BEGIN

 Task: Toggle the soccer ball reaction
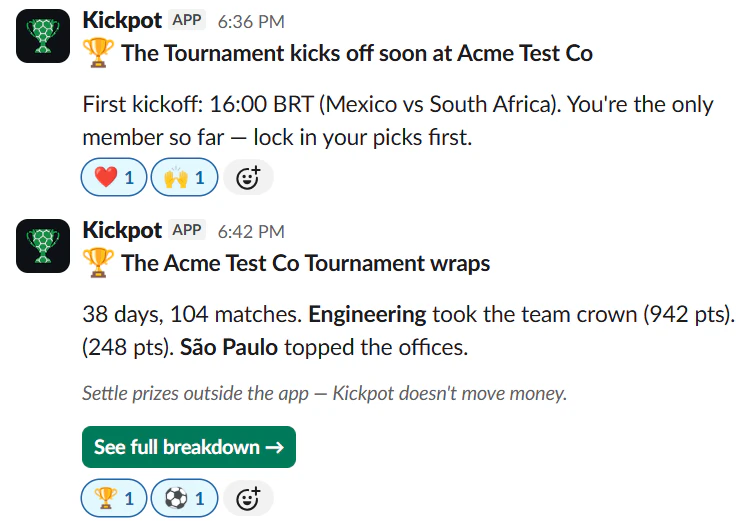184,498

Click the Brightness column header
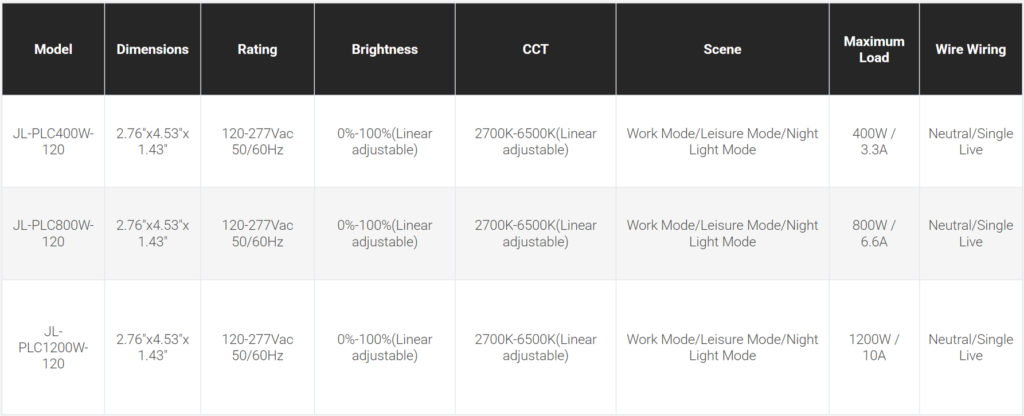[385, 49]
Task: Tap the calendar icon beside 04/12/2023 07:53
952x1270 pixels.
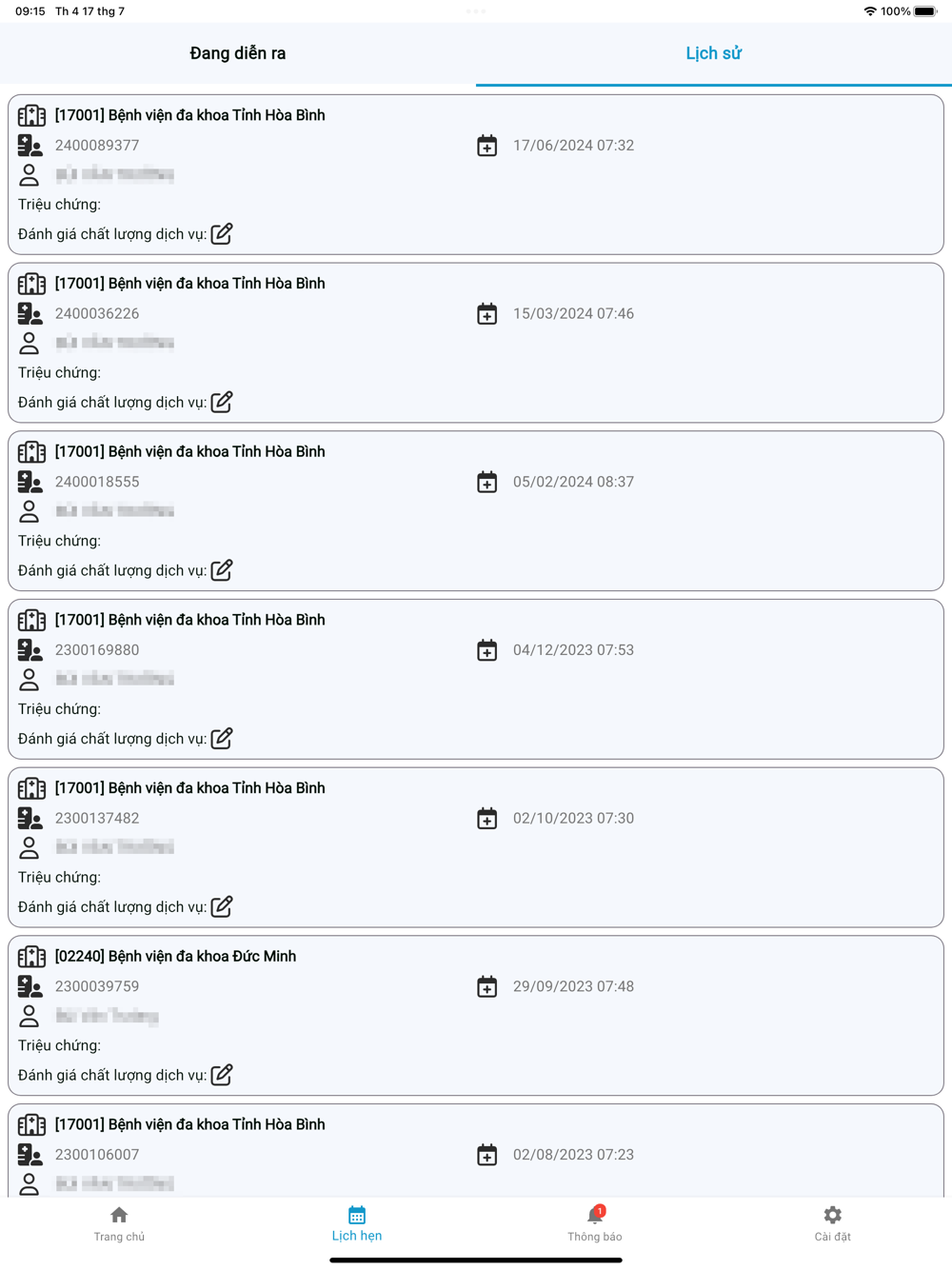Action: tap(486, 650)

END

§ Exercise details
Begin at the line that contains "Task: Tap the" and transcribe exactly, and only, each line through the final line of the data above, both included; the pictures do not go in.

§ Reply
Task: Tap the calendar icon beside 04/12/2023 07:53
952x1270 pixels.
Action: tap(486, 650)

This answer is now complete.